Alimentação Saudável
A má nutrição tem duas faces, de um lado ela se manifesta por meio da fome e de outro, por meio do sobrepeso, da obesidade. Quer dizer, as pessoas comem, mas comem mal. A gente não pode dizer que elas têm uma segurança nutricional efetiva.
Nós revisitamos a estratégia intersetorial de prevenção e controle da obesidade, elaborada lá atrás, e também estamos preocupados com a composição da cesta básica. Eventualmente, iremos propor uma nova cesta básica que consiga olhar para a realidade do sistema alimentar que nós temos atualmente no país. Nós temos uma preocupação efetiva em fazer com que o Guia Alimentar da população brasileira seja a grande referência.
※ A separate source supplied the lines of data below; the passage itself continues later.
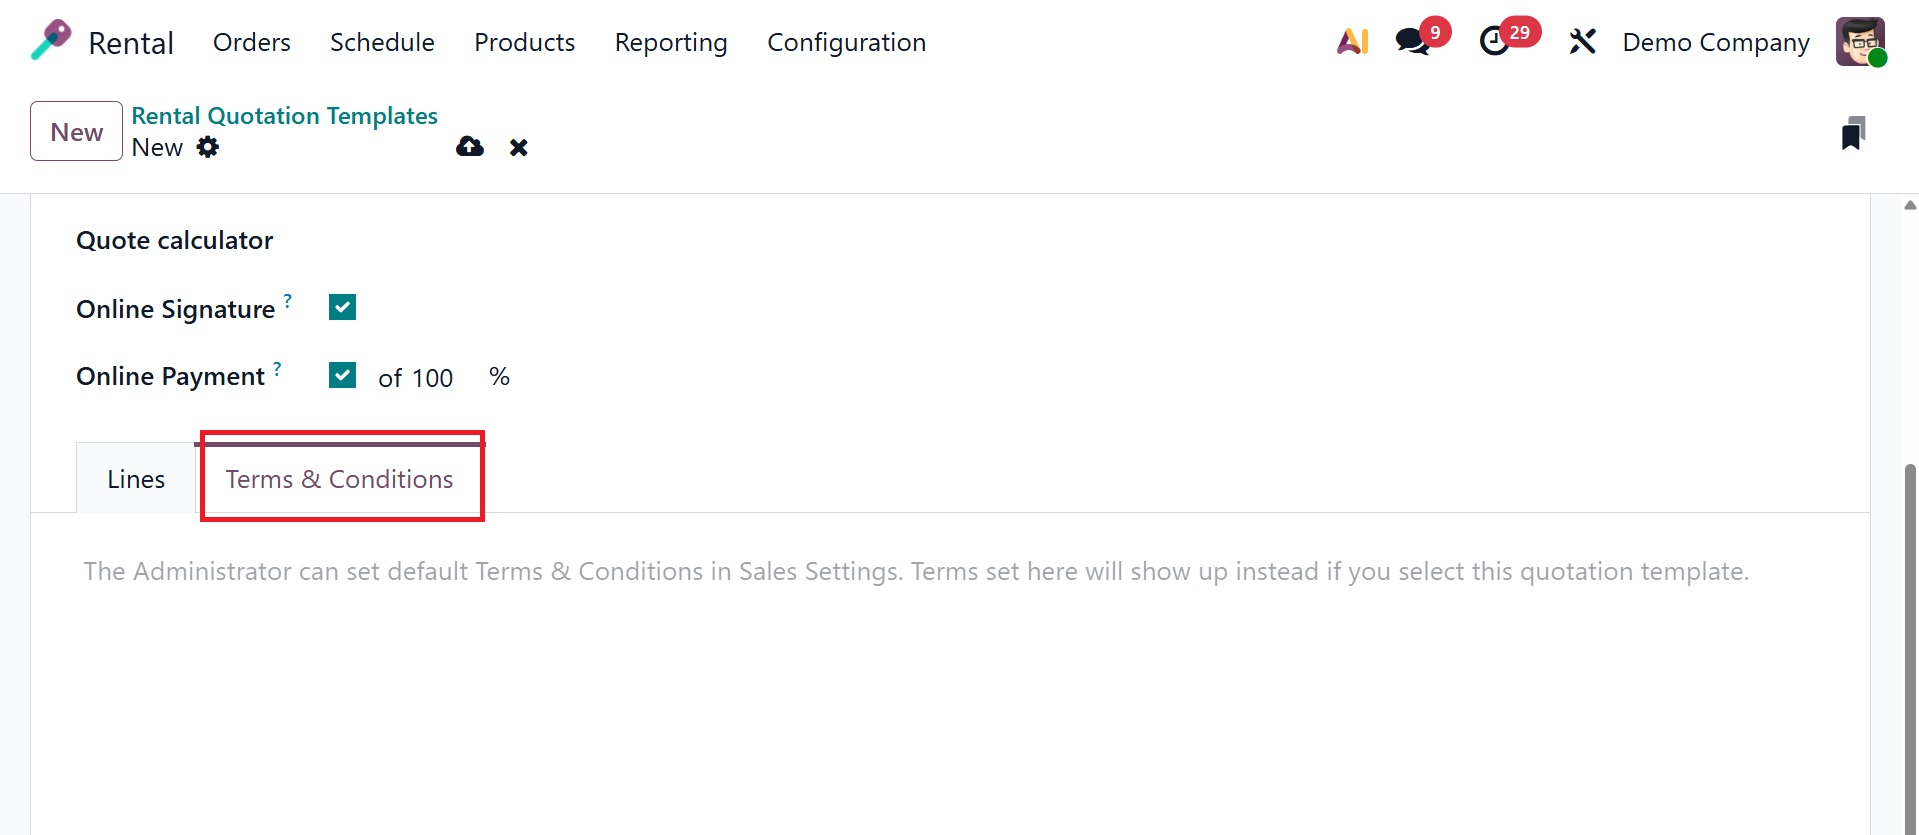Uncheck the Online Payment checkbox
Viewport: 1919px width, 835px height.
342,375
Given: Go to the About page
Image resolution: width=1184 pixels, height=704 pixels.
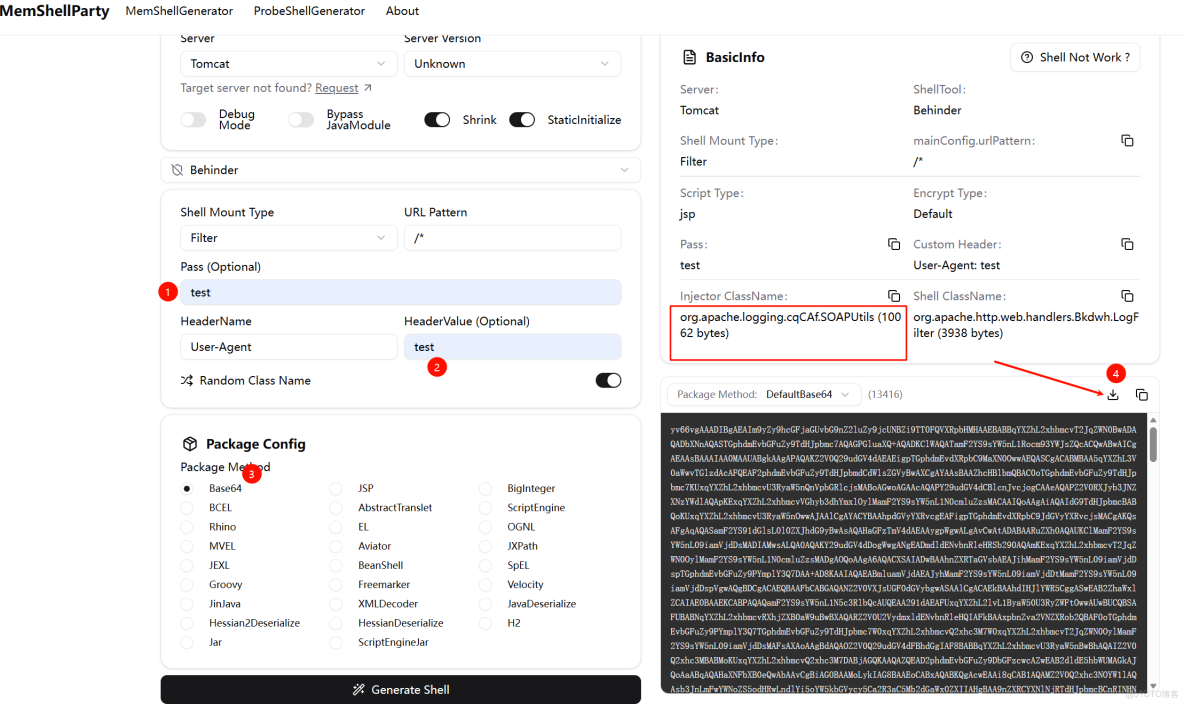Looking at the screenshot, I should [402, 11].
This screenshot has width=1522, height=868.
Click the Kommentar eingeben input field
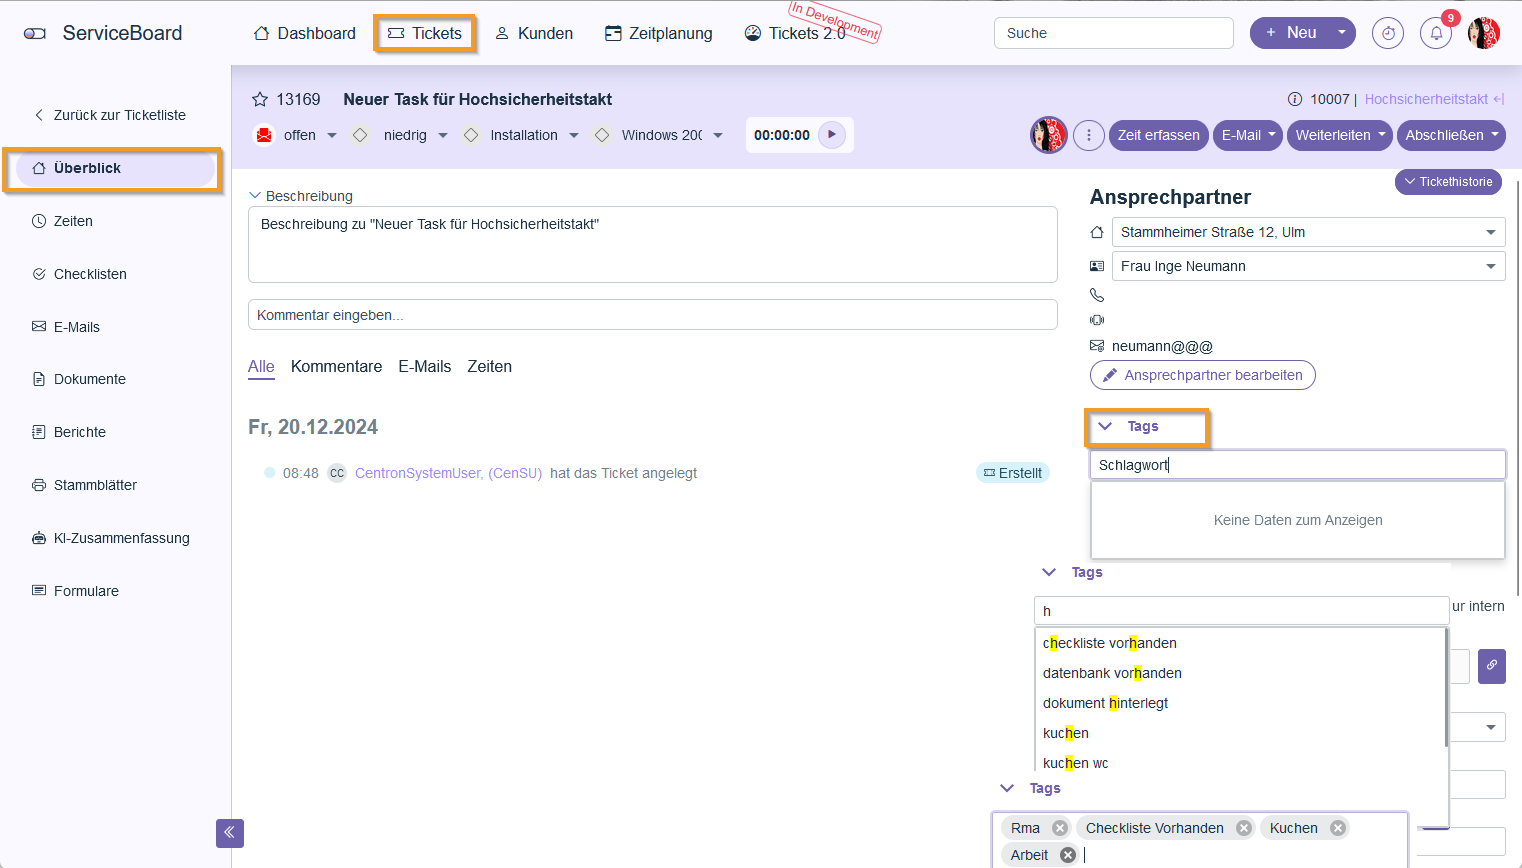tap(652, 315)
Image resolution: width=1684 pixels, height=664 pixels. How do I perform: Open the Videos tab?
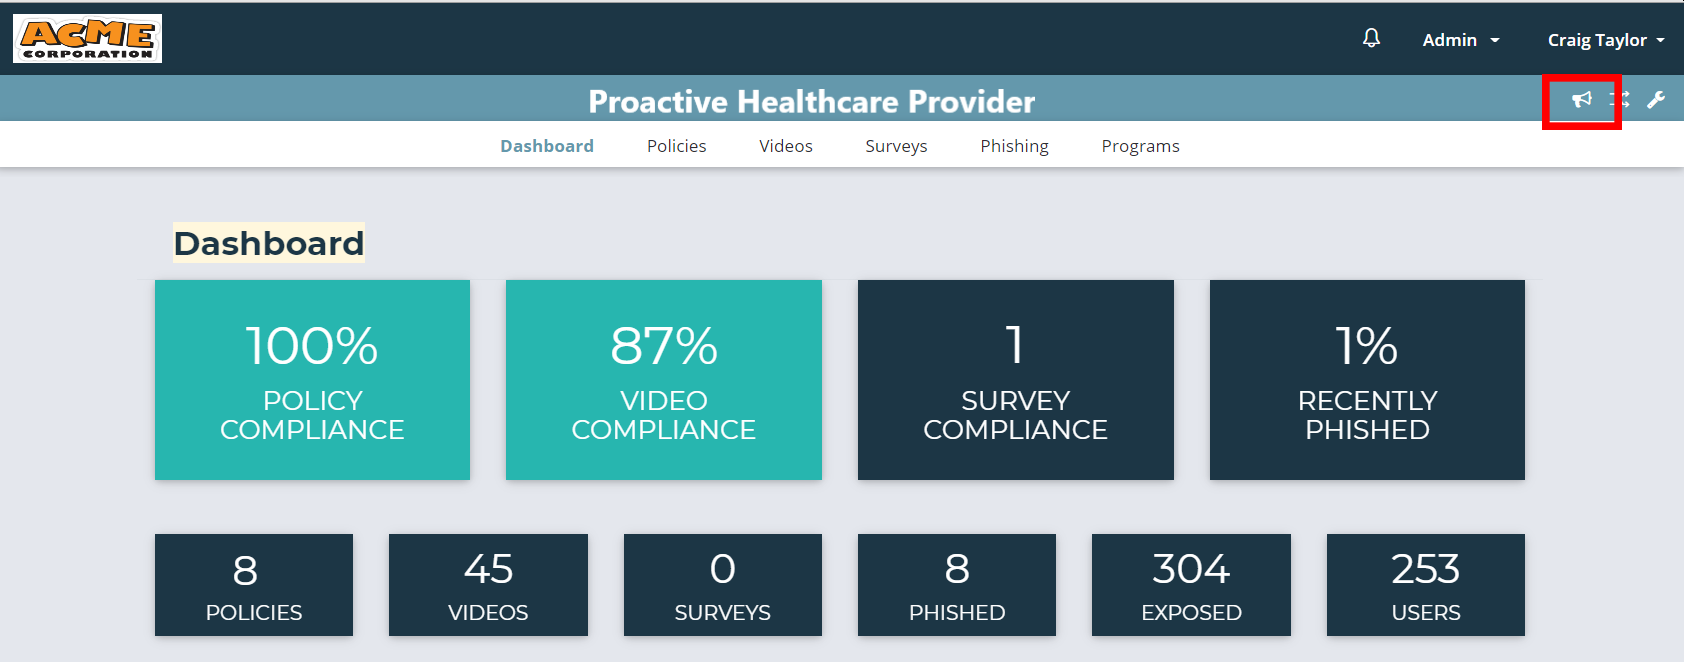[x=785, y=146]
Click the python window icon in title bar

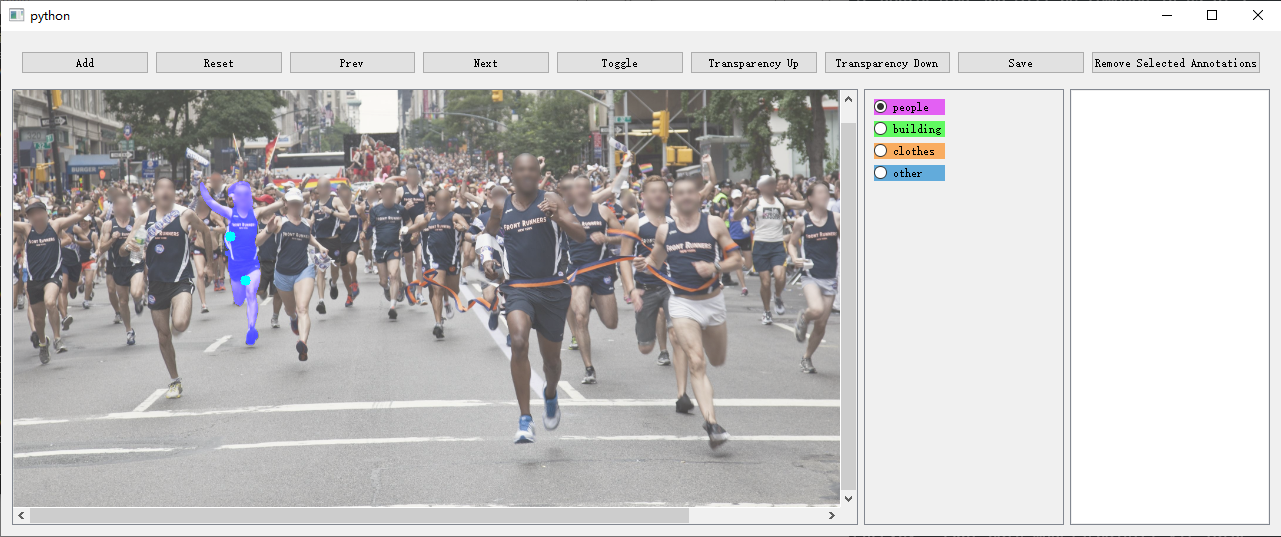(x=16, y=15)
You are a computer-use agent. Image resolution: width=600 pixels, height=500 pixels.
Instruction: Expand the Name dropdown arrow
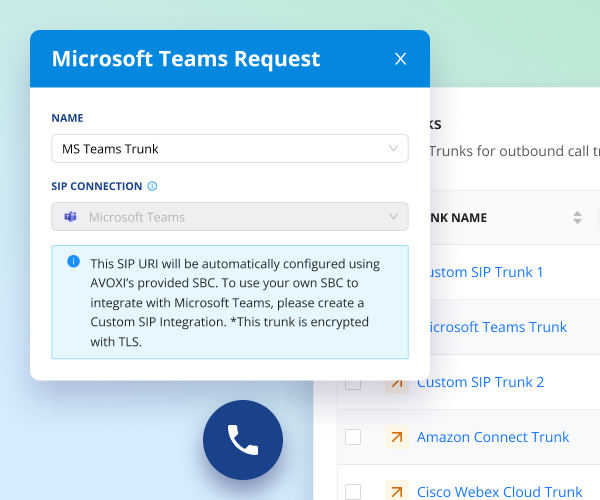coord(394,149)
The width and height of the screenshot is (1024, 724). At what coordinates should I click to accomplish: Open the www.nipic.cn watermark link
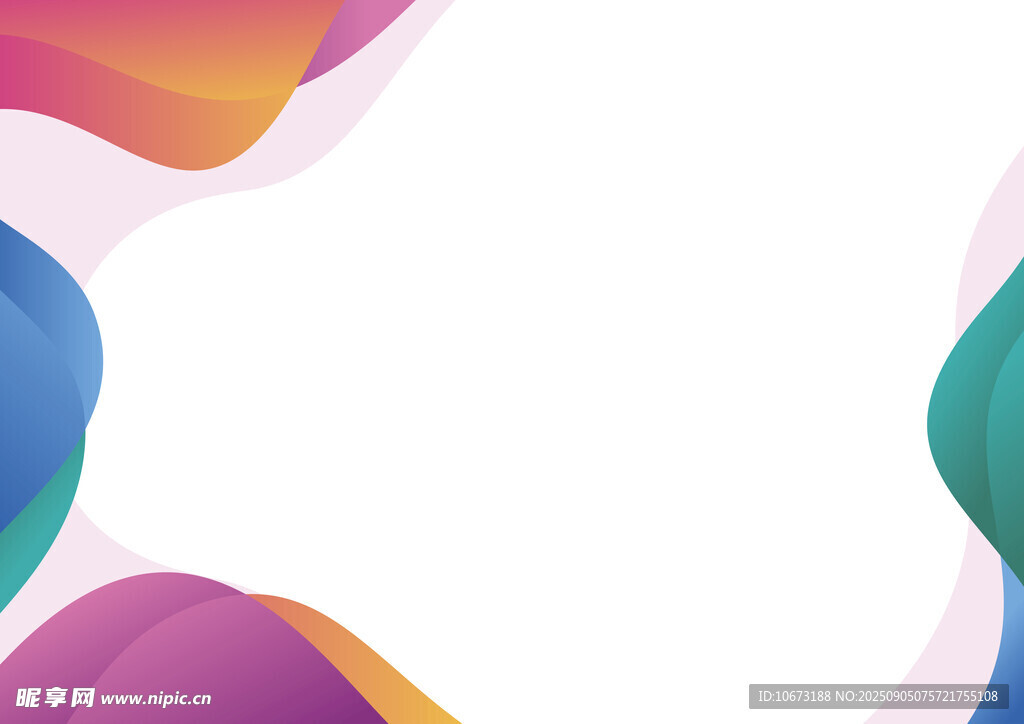(x=156, y=698)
Para nós, a cesta básica deveria dialogar com o Guia.
Nossa intenção agora, também é revisitar o marco referencial em educação alimentar e nutricional e disponibilizar nos equipamentos públicos, por exemplo, na rede escolar, do SUAS, do SUS (Sistema Único de Saúde) e fazer com que esse marco seja trabalhado pelos profissionais.
Segurança Hídrica
Publicamos um edital de seleção pública do Programa Cisternas para a Região Amazônica e a ideia é fazer com que nós tenhamos organizações da sociedade civil apresentando propostas para implementação do programa nas áreas de populações extrativista, ribeirinha, para a implementação das tecnologias que nós trabalhamos para a Amazônia, que são tecnologias de captação e tratamento de água e saneamento. Essas tecnologias são muito importantes para reduzir doenças de veiculação hídrica na região.
Na Amazônia, não temos um problema de falta de água, mas temos um problema de dificuldade de acesso à água potável para consumo. Então, de alguma forma, isso pode ser importante para ajudar no combate ao desmatamento e para gerar possibilidade de as famílias terem renda efetiva. A partir do momento que ela tem água de qualidade, ela pode processar os produtos disponíveis na comunidade e entrar em ações de inclusão produtiva de longo prazo. Em breve, também lançaremos um edital para a região do semiárido.